Test input Expected output What it validates
Full 2 by 2 grass grid 4 Bipartite component counting
No possible vertical movement 0 Jump length boundary handling
Dense grid with odd cycles 12 Non-bipartite component handling
Single grass cell 0 Excluding self pairs

Edge Cases

A component that looks connected in the one jump graph can still have restricted reachability because complete movements require an even number of jumps. The full 2 by 2 grass example demonstrates this. The DSU creates one component, but the coloring splits it into two groups of size two, giving 2 * 1 + 2 * 1 = 4 valid ordered pairs instead of counting all twelve possible pairs.

A component with an odd cycle removes the parity restriction. In the 2 by 3 full grass grid with kv = 1 and kh = 1, the single jump graph contains cycles of odd length. The DSU detects a coloring contradiction, marks the component as non-bipartite, and counts all 6 * 5 = 30 ordered pairs if all cells are connected. The implementation applies this rule automatically.
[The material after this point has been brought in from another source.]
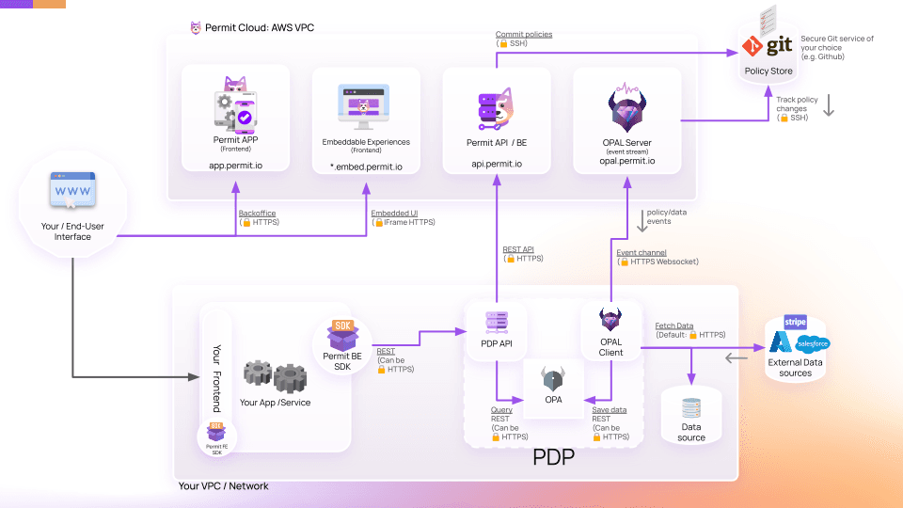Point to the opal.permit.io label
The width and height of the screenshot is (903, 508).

A single isolated grass cell has a component size of one. The formulas produce zero because there is no different destination cell, so the self reachability case is excluded correctly. The DSU does not need any special handling for this situation.

The rectangle checks also handle jumps near borders correctly. A jump is considered only when the destination cell is inside the grid, and the prefix sum query includes every crossed cell exactly once, preventing off by one errors around rocks.